2⁸ = 256, so there are 256 of colors intensity (in Computer Science we count the 0, this is why it ranges from 0 to 255 and not 1 to 256)
Returning… digital images are made up of “pixels”. Each pixel can only contain a single color, and its intensity ranges from… 1 to 256.
The pixel word is made up of “Pics” of Picture, and “El” of element. Or, the smallest element of a image.
Wavelenghts and Numbers
Humans sees lectromagnetic wavelengths and computers, sees numbers.
An image with 25x25 have 625 pixels. The image below is 25x25 pixels.
Mathematically speaking, images are matrices, like geographic coordinates.
If a pixel can only contain a single color, how can we any other color that is not Red, Blue or Green (as the example above)?
Coloured images are processed in 3 layers, Red, Green and Blue, with its intensities and then they are overlayed to represent any color, like the following example:
In digital images, these layers are called “channels”
Another example, this is how a computer sees:
Human eyes sees electromagnetic wavelengths, computer sees columns, rows and channels.
Each image is processed as in terms of mathematical operations using columns, rows and channels, each value, of each intersection between X and Y axis receives a number according to their channel and intensity in each channel.

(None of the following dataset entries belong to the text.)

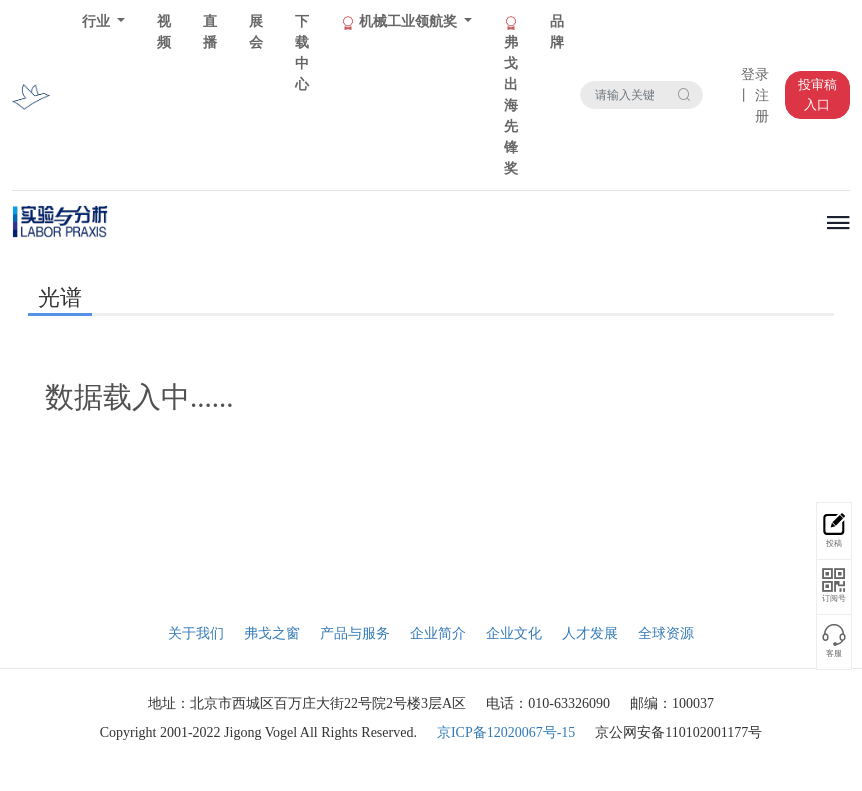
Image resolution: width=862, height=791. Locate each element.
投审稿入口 (817, 94)
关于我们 (196, 633)
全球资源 (666, 633)
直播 (210, 32)
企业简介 (438, 633)
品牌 (557, 32)
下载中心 (302, 53)
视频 (164, 32)
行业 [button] (98, 21)
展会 (256, 32)
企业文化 (514, 633)
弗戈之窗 (272, 633)
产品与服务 (355, 633)
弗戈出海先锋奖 (511, 96)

As job is my top 1 priority, this month I’ll start to focus on two other subjects (Dashboards using Python and Natural Language Processing) that are necessary for my job, so, I do not know how long I’ll stay away from Computer Vision and my blog posts.
The good part of it, is that many things I’ll learn in this “sprint” will be useful for Computer Vision, like NLP.
I also have a lot to share about everything I have been learning on my job, maybe soon I’ll be able to start writing about it.